Главный редактор нетерпеливо переступил с ноги на ногу.
– Нет, – ответил он. – По мне, скорее бы все это кончилось. Я же в отпуске.
– Но они же хотят встретиться именно с тобой, – сказал Шюман, – почему я тоже должен сидеть там?
– Если они собираются критиковать нас из-за решений о публикации тех или иных материалов, у меня и в мыслях нет покрывать твои ошибки, – отрезал Торстенссон. – Отныне ты сам будешь отвечать за них.
Он повернулся, пошел через редакцию, его слишком широкие плечи подпрыгивали, как поплавок на воде.
«Ни о каких журналистских вопросах речь не пойдет», – подумал Шюман, провел рукой по лбу, задвинул стул под письменный стол и огляделся.
Уходя, он не закрыл за собой дверь.
Томас остановился в дверном проеме, кухня качалась перед ним.
– Кофе есть?
– В кофеварке, – произнесла Анника нейтральным тоном, не отрывая взгляда от утренней газеты, ложка в одной руке, салфетка в другой.
Дети сидели по обеим сторонам от нее. Калле ел бутерброд с сыром, Эллен держала в руке ложку, все ее лицо было вымазано йогуртом.
Внезапно Томас понял, что она всегда сидела таким образом, когда он вставал: с одетыми и накормленными детьми, с готовым кофе и газетой перед собой.
Он доковылял до шкафа, взял чашку, заметил, что его рука дрожит. Не привык пить спиртное вечерами по будням.
– Когда ты пришел домой вчера? – спросила Анника, все еще не поднимая глаз.
– Поздно, – буркнул он и налил себе кофе.
– И где ты был?
Сейчас она смотрела на него взглядом, наполненным печалью, злобой и разочарованием.
Томас облизнул немытую ложку, помешал напиток.
– В баре здесь неподалеку.
Анника кивнула, снова уткнулась в свою газету.
– Извини, – сказал он.
– Ты не мог бы сесть? – попросила она.
– Мама, я закончил, – сказал Калле справа от нее.
Эллен оттолкнула от себя ложку слева.
– Молодец, – сказала Анника, – иди почисти зубы.
Отработанным движением она подняла девочку со стула, вытерла ей руки и лицо, посадила рядом с собой на пол. Эллен поползла за старшим братом в очень своеобразной манере – подогнув под себя одну ногу.
– Она скоро пойдет, – заметил Томас в попытке сгладить ситуацию и сел за стол.
Утренний свет падал на женщину, сидевшую напротив него, его женщину, сейчас он увидел, насколько усталой она выглядит.

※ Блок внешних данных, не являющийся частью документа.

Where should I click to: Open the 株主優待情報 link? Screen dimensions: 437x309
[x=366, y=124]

– Извини, – сказал он снова, накрыл ладонью ее руку. Анника не воспротивилась, но избегала его молящего взгляда.
– Ты испугал меня вечером, – сказала она.
Томас опустил глаза в стол, не ответил.
– И это касается не только твоих слов, – продолжила она, – но и моей собственной реакции. Я пошла по тому же кругу, как вела себя с тобой, как поступала со Свеном…

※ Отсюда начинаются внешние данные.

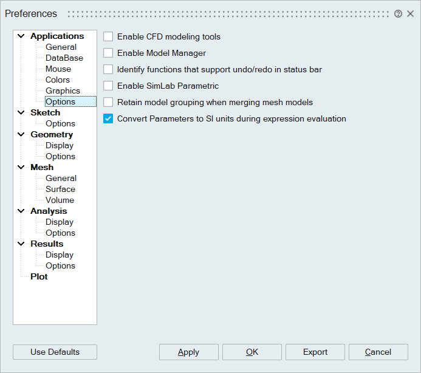Collapse the Applications tree section
This screenshot has width=421, height=373.
tap(21, 36)
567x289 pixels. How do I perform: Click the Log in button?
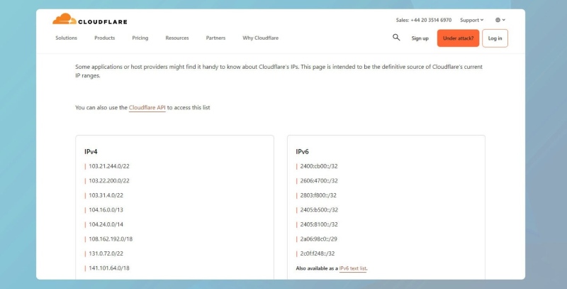[x=495, y=38]
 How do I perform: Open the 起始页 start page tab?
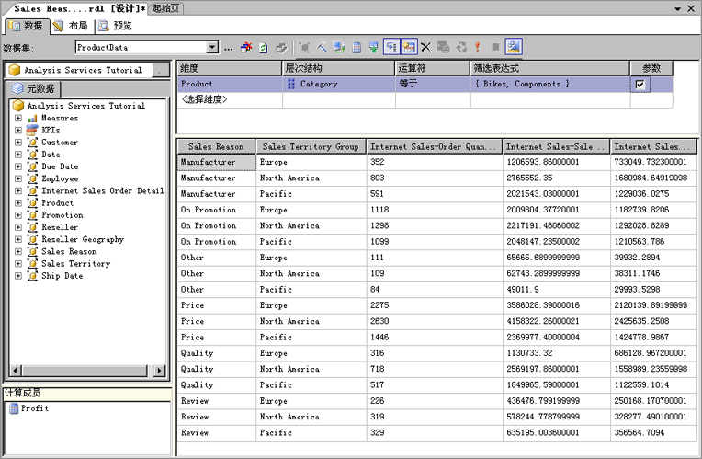165,8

– Прекрати, – резко оборвал ее Томас. – Не сравнивай меня с ним.
– Нет, вы совсем не похожи. Дело не в этом, дело во мне, – спокойно произнесла в ответ Анника, не отрывая взгляда от Томаса. – Я такая же, ничему не научилась. Я пресмыкалась перед тобой, гнула спину и постоянно просила прощения. Ты не виноват, что твоя мать не приняла меня. Я жалела тебя, поскольку ты выбрал меня. Я не признавалась в этом даже себе самой.
Анника сделала глоток апельсинового сока, ее руки дрожали.
– Но пора с этим заканчивать, – добавила она. – Либо ты выбираешь меня по-настоящему, либо мы со всем завязываем.
Томас сник, недоверчиво посмотрел на нее:
– И как это тебе видится?
– Мы поженимся, – объяснила она. – В церкви, по всем правилам, с родней и друзьями, какие только у нас есть. Снимем помещение для банкета, наймем музыкантов и протанцуем до утра. Настоящая свадьба с фотографией в «Катринехольмс-Курирен».
Томас выпрямился, отклонился назад, вознес глаза к потолку.
– Ты цепляешься к деталям, – сказал он. – От церкви и банкета ничего не зависит.